Yeah, Dean remembered it. He killed a tall guy with floppy hair just before his first one of Nick's mind numbing kisses. Then he'd pushed it to the back of his mind with the others.

"Yeah. Your point?"

"Think about it, Dean," Castiel said, staring hypnotically into Dean's eyes. "You raised him. You took care of him. You saved his life countless times."

"Your point?" Dean repeated. Castiel was trying to guilt Dean into sparing him. It wasn't going to work.

"You could get him back." Dean paused.

"What about Nick?"

"The Siren doesn't have a soul. Sam does."

"No deal." Castiel sighed, drawing the necklace back into his fist.

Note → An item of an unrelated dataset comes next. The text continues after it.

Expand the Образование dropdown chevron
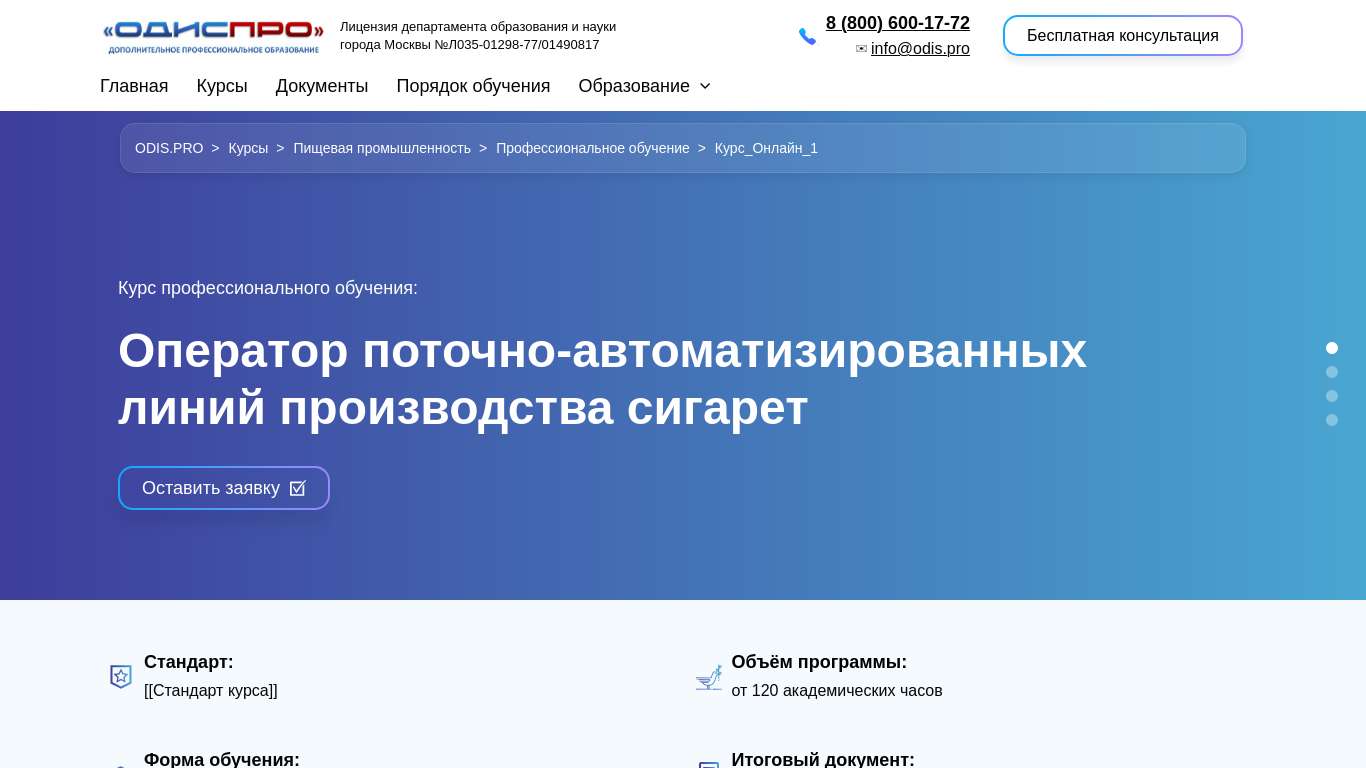The image size is (1366, 768). (705, 86)
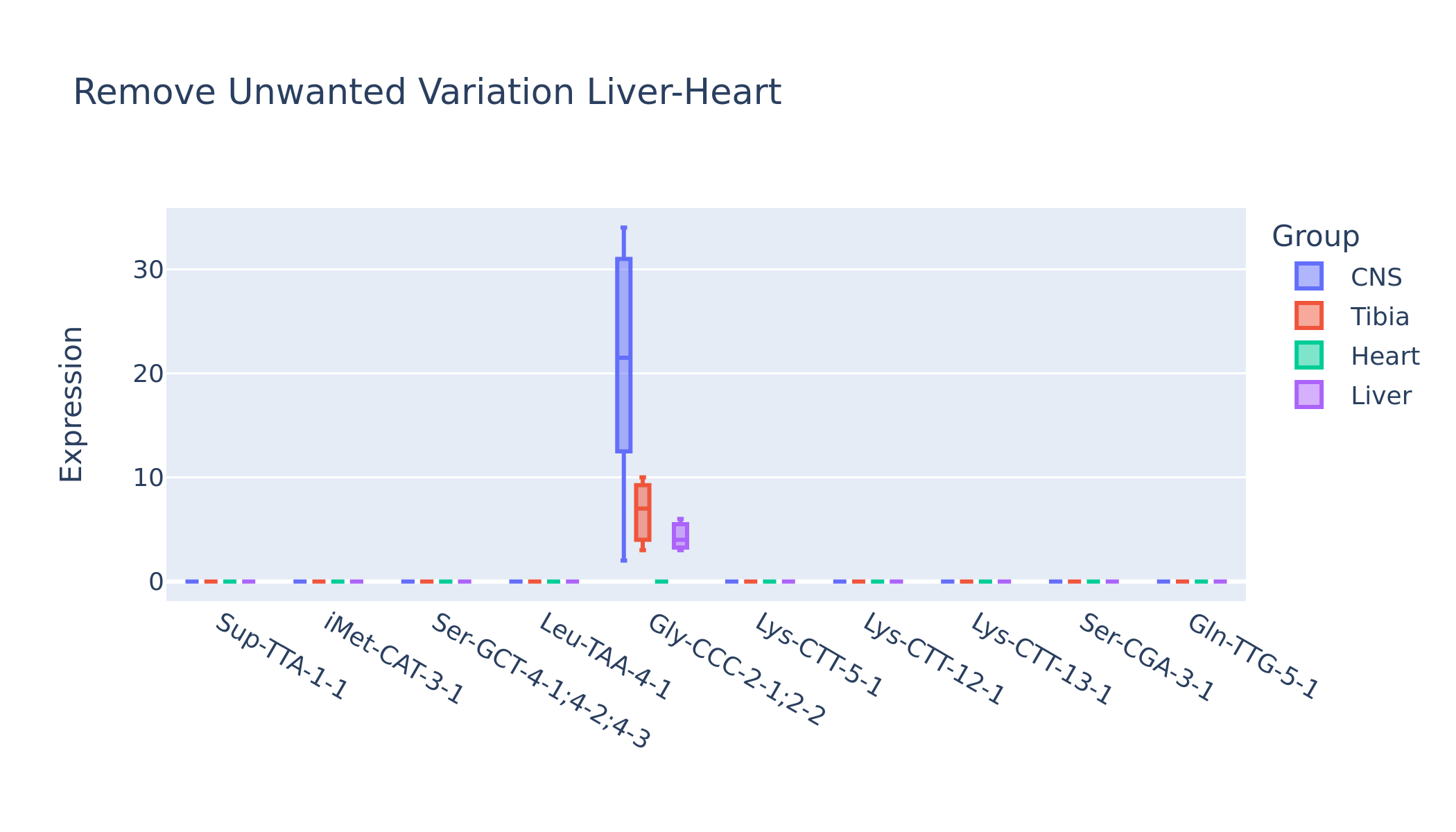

"Think about it, Dean," the angel said, vanishing. There was two bullets left lying on the ground.


	2. Keep On Lovin' You

Dean did think about it.

He thought that if an angel wouldn't make a deal for his Nick's soul -- which definitely existed, no matter what Castiel said -- then a demon would. The nearest crossroad was half a mile away from the gas station, it took five minutes to get there in the Impala.

He emptied all of the fake IDs out of their box save for one, his easily replaceable Woodlands Bureau, an organization that he wasn't entirely sure existed, but the badge looked just official enough to grant him access to a few places and testimonials. Everything he needed was stocked up in the trunk, gathered beforehand. He secured it in the box with a few circles of duct tape, pausing afterwards to lean against the car and close his eyes.

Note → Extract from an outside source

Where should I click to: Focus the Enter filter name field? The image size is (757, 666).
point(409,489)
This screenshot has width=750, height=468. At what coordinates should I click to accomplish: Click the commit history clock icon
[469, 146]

Dean's headache had lasted two days, lulling occasionally but always coming back in blinding full force. It had gone down as Dean drove, the moving horizon calming it to the point of a background pain. Standing upright, however, combined with _walking_ of all things, brought it to the front and center of his mind. He waited until it went down again and, moving slowly, like a man attached to a bomb, he knelt down in the center of the crossroads, the Impala at his back like a silent guardian.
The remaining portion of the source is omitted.